(EXCERPTED RECORDS)
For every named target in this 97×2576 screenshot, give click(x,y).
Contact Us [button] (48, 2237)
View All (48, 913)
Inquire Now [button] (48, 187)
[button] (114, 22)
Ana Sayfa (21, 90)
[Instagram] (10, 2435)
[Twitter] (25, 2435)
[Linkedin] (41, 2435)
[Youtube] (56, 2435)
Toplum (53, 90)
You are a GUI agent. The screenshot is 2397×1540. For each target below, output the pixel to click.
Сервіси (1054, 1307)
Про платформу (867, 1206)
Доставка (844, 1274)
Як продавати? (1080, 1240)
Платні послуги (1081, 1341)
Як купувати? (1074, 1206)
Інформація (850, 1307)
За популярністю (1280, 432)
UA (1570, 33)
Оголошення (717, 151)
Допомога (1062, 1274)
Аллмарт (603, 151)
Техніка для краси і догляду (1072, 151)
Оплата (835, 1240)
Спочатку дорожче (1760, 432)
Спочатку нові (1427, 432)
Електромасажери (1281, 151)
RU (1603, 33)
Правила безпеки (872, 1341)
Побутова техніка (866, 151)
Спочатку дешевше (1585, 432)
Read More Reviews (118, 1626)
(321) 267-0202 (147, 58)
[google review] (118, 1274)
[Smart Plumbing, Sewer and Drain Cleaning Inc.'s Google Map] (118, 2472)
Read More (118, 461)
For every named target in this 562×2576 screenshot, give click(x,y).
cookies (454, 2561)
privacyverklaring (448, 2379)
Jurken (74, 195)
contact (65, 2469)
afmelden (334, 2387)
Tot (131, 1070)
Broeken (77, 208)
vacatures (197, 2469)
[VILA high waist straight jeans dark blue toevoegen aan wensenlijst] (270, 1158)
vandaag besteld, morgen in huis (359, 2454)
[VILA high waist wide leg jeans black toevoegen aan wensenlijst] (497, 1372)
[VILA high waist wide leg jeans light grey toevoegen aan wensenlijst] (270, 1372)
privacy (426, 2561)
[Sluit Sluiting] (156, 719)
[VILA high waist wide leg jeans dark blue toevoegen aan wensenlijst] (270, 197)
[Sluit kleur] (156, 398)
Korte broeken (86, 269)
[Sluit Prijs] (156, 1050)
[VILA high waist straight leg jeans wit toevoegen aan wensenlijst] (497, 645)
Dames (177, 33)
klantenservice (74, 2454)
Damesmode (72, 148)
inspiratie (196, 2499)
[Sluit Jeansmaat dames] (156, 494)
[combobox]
(End EXCERPTED RECORDS)
A word-for-word transcription of all the data is needed.

* WORKED SOLUTION:
For every named target in this 97×2576 screenshot, give click(x,y).
Contact Us [button] (48, 2237)
View All (48, 913)
Inquire Now [button] (48, 187)
[button] (114, 22)
Ana Sayfa (21, 90)
[Instagram] (10, 2435)
[Twitter] (25, 2435)
[Linkedin] (41, 2435)
[Youtube] (56, 2435)
Toplum (53, 90)
You are a GUI agent. The screenshot is 2397×1540. For each target below, output the pixel to click.
Сервіси (1054, 1307)
Про платформу (867, 1206)
Доставка (844, 1274)
Як продавати? (1080, 1240)
Платні послуги (1081, 1341)
Як купувати? (1074, 1206)
Інформація (850, 1307)
За популярністю (1280, 432)
UA (1570, 33)
Оголошення (717, 151)
Допомога (1062, 1274)
Аллмарт (603, 151)
Техніка для краси і догляду (1072, 151)
Оплата (835, 1240)
Спочатку дорожче (1760, 432)
Спочатку нові (1427, 432)
Електромасажери (1281, 151)
RU (1603, 33)
Правила безпеки (872, 1341)
Побутова техніка (866, 151)
Спочатку дешевше (1585, 432)
Read More Reviews (118, 1626)
(321) 267-0202 (147, 58)
[google review] (118, 1274)
[Smart Plumbing, Sewer and Drain Cleaning Inc.'s Google Map] (118, 2472)
Read More (118, 461)
For every named target in this 562×2576 screenshot, give click(x,y).
cookies (454, 2561)
privacyverklaring (448, 2379)
Jurken (74, 195)
contact (65, 2469)
afmelden (334, 2387)
Tot (131, 1070)
Broeken (77, 208)
vacatures (197, 2469)
[VILA high waist straight jeans dark blue toevoegen aan wensenlijst] (270, 1158)
vandaag besteld, morgen in huis (359, 2454)
[VILA high waist wide leg jeans black toevoegen aan wensenlijst] (497, 1372)
[VILA high waist wide leg jeans light grey toevoegen aan wensenlijst] (270, 1372)
privacy (426, 2561)
[Sluit Sluiting] (156, 719)
[VILA high waist wide leg jeans dark blue toevoegen aan wensenlijst] (270, 197)
[Sluit kleur] (156, 398)
Korte broeken (86, 269)
[Sluit Prijs] (156, 1050)
[VILA high waist straight leg jeans wit toevoegen aan wensenlijst] (497, 645)
Dames (177, 33)
klantenservice (74, 2454)
Damesmode (72, 148)
inspiratie (196, 2499)
[Sluit Jeansmaat dames] (156, 494)
[combobox]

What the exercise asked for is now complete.